* TEXTE DE L'EXERCICE *
=======

Les députés ont examiné ce jeudi, dans le cadre de la journée d'initiative parlementaire du groupe "Socialistes et apparentés", la proposition de loi "visant à créer un fonds d'indemnisation pour les victimes de l'épidémie de Covid-19". Si les parlementaires se sont accordés sur un diagnostic commun, touchant à la détresse de nombreux concitoyens touchés par l'épidémie, le remède proposé n'a pas convaincu la majorité.
Créer un processus de réparation financière pour les victimes, directes ou indirectes, de la Covid-19 : telle était l'ambition de la proposition de loi portée par le député "Socialistes et apparentés" Régis Juanico. Membre du mouvement "Génération.s", l'élu de la Loire s'est inspiré du fonds d'indemnisation pour les victimes de l'amiante afin de proposer un dispositif couvrant les malades de la Covid-19. Il vise les personnes dont la vie a été bouleversée, notamment par des formes longues de l'affection, mais également les ayants droit des personnes décédées. Faute de soutien dans l'hémicycle, l'initiative a été rejetée.
La veille, les députés avaient pourtant adopté à l'unanimité une proposition de résolution de la majorité visant à reconnaître et à prendre en charge les complications à long terme de la covid-19. Si le consensus avait été au rendez-vous, plusieurs parlementaires avaient enjoint la majorité à ne pas se contenter d'une proposition de résolution, par définition non-contraignante, et à franchir un pas supplémentaire en soutenant la solution concrète portée par le texte de leur collègue Régis Juanico.

=======

* Entrées du jeu de données *
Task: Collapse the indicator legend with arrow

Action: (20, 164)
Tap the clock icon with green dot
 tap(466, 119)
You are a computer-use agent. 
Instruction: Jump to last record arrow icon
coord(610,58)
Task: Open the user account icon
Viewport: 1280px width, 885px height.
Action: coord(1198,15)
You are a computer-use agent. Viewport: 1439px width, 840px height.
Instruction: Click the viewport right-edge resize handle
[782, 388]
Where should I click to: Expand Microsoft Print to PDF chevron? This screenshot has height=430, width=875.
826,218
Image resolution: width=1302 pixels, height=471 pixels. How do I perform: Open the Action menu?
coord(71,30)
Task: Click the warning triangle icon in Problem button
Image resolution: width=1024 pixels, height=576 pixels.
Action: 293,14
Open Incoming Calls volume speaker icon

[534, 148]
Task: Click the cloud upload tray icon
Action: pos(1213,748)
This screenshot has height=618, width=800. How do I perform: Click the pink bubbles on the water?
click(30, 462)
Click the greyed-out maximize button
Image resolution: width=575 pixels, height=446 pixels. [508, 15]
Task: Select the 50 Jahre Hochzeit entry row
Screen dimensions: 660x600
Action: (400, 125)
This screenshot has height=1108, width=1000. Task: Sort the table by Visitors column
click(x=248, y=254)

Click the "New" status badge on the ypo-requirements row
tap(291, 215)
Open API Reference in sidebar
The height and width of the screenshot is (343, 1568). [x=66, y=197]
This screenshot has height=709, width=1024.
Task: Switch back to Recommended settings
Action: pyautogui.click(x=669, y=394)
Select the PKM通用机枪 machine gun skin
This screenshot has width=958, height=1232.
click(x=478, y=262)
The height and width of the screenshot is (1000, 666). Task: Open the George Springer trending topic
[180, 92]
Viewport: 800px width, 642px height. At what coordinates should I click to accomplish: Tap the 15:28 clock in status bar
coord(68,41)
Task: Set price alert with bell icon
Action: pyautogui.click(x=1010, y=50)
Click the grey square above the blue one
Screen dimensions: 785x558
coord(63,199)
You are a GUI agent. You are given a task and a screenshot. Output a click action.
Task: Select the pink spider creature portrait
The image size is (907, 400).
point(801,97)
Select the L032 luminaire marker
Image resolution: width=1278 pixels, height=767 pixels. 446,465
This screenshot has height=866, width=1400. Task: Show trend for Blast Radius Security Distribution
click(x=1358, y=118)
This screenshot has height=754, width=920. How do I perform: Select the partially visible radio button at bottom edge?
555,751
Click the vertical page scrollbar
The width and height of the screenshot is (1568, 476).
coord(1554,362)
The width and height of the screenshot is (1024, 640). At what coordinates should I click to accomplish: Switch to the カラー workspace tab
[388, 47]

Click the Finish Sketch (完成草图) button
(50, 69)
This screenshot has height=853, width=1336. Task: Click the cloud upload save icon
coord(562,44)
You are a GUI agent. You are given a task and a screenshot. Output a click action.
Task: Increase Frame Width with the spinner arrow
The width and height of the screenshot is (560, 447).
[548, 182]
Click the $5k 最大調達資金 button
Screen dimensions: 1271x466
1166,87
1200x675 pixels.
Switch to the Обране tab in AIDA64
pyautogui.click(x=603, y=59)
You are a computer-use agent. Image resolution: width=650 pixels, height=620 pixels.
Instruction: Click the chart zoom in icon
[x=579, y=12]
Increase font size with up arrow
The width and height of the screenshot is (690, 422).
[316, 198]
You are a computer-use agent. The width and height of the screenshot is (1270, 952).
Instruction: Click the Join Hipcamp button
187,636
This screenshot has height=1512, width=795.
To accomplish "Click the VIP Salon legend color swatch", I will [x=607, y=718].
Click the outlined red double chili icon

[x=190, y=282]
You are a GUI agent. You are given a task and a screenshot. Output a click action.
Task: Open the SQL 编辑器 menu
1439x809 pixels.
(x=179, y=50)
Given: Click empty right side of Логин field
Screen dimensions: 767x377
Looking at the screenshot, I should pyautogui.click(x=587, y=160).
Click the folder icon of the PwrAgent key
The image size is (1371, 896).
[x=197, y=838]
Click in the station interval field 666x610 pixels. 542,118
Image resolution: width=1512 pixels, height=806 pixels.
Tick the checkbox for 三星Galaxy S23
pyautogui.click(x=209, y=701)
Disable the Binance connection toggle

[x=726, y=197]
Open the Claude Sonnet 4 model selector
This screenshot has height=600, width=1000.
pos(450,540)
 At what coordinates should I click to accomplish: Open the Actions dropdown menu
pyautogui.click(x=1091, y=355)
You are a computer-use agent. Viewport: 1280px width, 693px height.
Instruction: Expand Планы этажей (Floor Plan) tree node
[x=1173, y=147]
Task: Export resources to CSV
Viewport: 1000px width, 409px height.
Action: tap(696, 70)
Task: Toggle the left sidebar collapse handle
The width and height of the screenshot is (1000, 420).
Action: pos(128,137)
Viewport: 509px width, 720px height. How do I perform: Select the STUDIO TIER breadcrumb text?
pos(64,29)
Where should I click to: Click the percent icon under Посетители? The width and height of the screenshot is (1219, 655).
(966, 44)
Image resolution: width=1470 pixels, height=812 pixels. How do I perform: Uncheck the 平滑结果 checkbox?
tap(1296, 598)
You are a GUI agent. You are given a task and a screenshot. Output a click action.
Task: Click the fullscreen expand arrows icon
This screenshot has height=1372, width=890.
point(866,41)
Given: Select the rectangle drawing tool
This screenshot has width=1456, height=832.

=======

* QUESTIONS À TRAITER *
a – Recopiez le passage de l'article sur le fonds d'indemnisation Covid-19, de « La veille, les » à « collègue Régis Juanico. ».
b – Selon l'article sur le fonds d'indemnisation Covid-19, de quel dispositif existant Régis Juanico s'est-il inspiré ?
c – Poursuivez l'article sur le fonds d'indemnisation Covid-19 à partir de sa dernière phrase.

* RÉPONSES PAR QUESTION *
a –
La veille, les députés avaient pourtant adopté à l'unanimité une proposition de résolution de la majorité visant à reconnaître et à prendre en charge les complications à long terme de la covid-19. Si le consensus avait été au rendez-vous, plusieurs parlementaires avaient enjoint la majorité à ne pas se contenter d'une proposition de résolution, par définition non-contraignante, et à franchir un pas supplémentaire en soutenant la solution concrète portée par le texte de leur collègue Régis Juanico.

b – Du fonds d'indemnisation pour les victimes de l'amiante.

c –
Premier constat dressé par le député : le dispositif de réparation mis en place par le gouvernement, officialisé par décret le 14 septembre dernier, ne serait que très partiel. D'abord il n'indemnise que les cas dont la maladie est d'origine professionnelle. Ensuite, il ne prend en compte que les séquelles respiratoires aiguës suite à des formes particulièrement sévères de la maladie – alors que la littérature médicale décrit d'ores-et-déjà d'autres effets invalidants. Régis Juanico a par ailleurs évoqué un "parcours du combattant" pour la reconnaissance de la Covid-19 en tant que maladie professionnelle, qui ne concerne dans les faits que les personnels soignants ou apparentés, et non les travailleurs particulièrement exposés durant la première vague, tels que les caissières, les livreurs, les éboueurs, les agents de sécurité et d'entretien.
Le rapporteur de la proposition de loi a dit ainsi souhaiter s'adresser aux "laissés pour compte du dispositif existant", "que la maladie soit d'origine professionnelle ou non". Le fonds qu'il souhaite créer, pourrait bénéficier aussi bien aux personnes souffrant de "Covid long" qu'à celles dont les séquelles psychiatriques constituent une entrave dans leur vie professionnelle, et, enfin, aux proches des personnes décédées. Un effort nécessaire de "solidarité nationale" que le député propose de financer par une contribution de l'État et de la branche "Accidents du travail, maladies professionnelles" de la Sécurité sociale. "Ne restons pas dans les incantations, agissons vite pour ces victimes", a-t-il conclu lors de son intervention à la tribune.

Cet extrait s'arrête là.